4. **Interactive Clarification Loop**  
   If information is missing (e.g., FTP path, dataset ID), the orchestrator pauses, prompts the user, validates input with Guardrails, and resumes execution.

5. **Execution & Provenance Logging**  
   Each stage logs its artifacts, metadata, and hash signatures to the Provenance Store.

---

## Real-Time DAG Modification

When a stage fails or new information becomes available, the orchestrator can modify the active DAG:

- **Recoverable Error:** Retry or skip a failed node.  
- **Missing Input:** Insert a temporary *clarification node* to gather user input before resuming.  
- **Validation Failure:** Replace or re-run a stage using safer parameters.  

Example modification:
```json
{
  "dag_modification": {
    "action": "insert_node",
    "new_node": {
      "name": "clarify_input_source",
      "type": "user_interaction",
      "upstream": ["import"],
      "downstream": ["process"]
    }
  }
}
```

All DAG changes are logged to the Provenance Store for full transparency and reproducibility.

---

## Proactive Orchestration and Value Suggestion

Beyond reactive task handling, Zyra’s orchestrator can serve as a **proactive research assistant**, suggesting low-effort, high-value enhancements to user workflows.

### Example:  
**User Request:** “Generate a temperature anomaly map for 2020.”  
**Base Plan:** `import → process → visualize → export`  
**Proactive Suggestions:**
- Add `verify` stage → “Check data coverage consistency before plotting.”  
- Add `narrate` stage → “Generate a short summary for documentation.”  
- Add quick diagnostics → “Create a QC scatter plot for raw vs processed data.”  

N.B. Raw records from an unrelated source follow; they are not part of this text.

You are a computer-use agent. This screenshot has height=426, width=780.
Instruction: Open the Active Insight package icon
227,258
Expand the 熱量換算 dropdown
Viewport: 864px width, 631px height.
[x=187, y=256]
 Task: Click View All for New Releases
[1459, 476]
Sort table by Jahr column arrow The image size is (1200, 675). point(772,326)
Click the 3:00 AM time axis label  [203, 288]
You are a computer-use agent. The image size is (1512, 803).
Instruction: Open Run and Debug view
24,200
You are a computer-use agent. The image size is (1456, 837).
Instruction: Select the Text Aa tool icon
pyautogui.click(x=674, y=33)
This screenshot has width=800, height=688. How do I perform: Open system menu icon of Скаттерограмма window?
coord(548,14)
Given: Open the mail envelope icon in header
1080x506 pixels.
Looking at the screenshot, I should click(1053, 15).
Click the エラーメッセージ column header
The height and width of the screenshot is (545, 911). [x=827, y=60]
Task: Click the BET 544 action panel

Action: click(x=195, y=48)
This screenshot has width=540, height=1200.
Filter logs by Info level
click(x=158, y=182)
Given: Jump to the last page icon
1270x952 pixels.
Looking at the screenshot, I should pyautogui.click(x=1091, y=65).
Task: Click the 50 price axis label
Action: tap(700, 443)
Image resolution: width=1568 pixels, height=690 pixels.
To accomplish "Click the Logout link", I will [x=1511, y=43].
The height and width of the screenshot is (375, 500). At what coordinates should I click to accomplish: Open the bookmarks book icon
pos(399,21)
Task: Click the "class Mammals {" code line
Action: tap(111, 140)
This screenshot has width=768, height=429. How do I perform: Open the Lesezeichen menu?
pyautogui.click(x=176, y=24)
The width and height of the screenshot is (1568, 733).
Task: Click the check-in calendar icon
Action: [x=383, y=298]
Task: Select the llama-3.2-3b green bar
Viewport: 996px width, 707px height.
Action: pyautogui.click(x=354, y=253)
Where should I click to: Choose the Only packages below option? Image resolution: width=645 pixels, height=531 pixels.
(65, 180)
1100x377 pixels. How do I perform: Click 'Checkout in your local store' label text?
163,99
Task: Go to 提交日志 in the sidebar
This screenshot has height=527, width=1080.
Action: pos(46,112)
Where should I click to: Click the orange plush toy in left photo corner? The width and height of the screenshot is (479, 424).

### Implementation Outline

| Component | Role |
|------------|------|
| **ValueEngine (new)** | Evaluates DAG and provenance for potential low-cost augmentations. |
| **Planner** | Accepts optional “suggested nodes” from ValueEngine. |
| **Validator** | Ensures additions are safe and compatible. |
| **User Interaction** | Presents suggestions to user for acceptance or dismissal. |
| **Provenance** | Logs which suggestions were made, accepted, or rejected. |

**Example JSON Output:**
```json
{
  "augmentations": [
    {
      "stage": "verify",
      "description": "Add statistical verification of processed data",
      "confidence": 0.92
    },
    {
      "stage": "narrate",
      "description": "Generate a summary paragraph explaining the map",
      "confidence": 0.88
    }
  ]
}
```

This transforms the orchestrator into an **active collaborator** that enhances scientific value without user burden.

---

## Recommended System Prompt Structure

The LLM system prompt focuses solely on reasoning, not execution:

```json
{
  "intent": "<summary of user goal>",
  "stages": [
    {"name": "<zyra_stage_name>", "description": "<purpose>", "inputs": [], "outputs": []}
  ],
  "dependencies": {"stage": ["upstream_stage"]},
  "clarifications_needed": ["<missing_info>"]
}
```

- **Always returns JSON.**
- **No unstructured text or code.**
- **Clarifications trigger user feedback loops.**

---

## Best Practices

- Keep orchestration **deterministic** and **auditable**.  
- Restrict the LLM to **interpretation**, not execution.  
- Validate all plans before execution.  
- Support human-in-the-loop recovery for incomplete or ambiguous requests.  
- Use provenance and Guardrails to maintain safety and reproducibility.  
- Enable proactive, context-aware suggestions to add scientific value.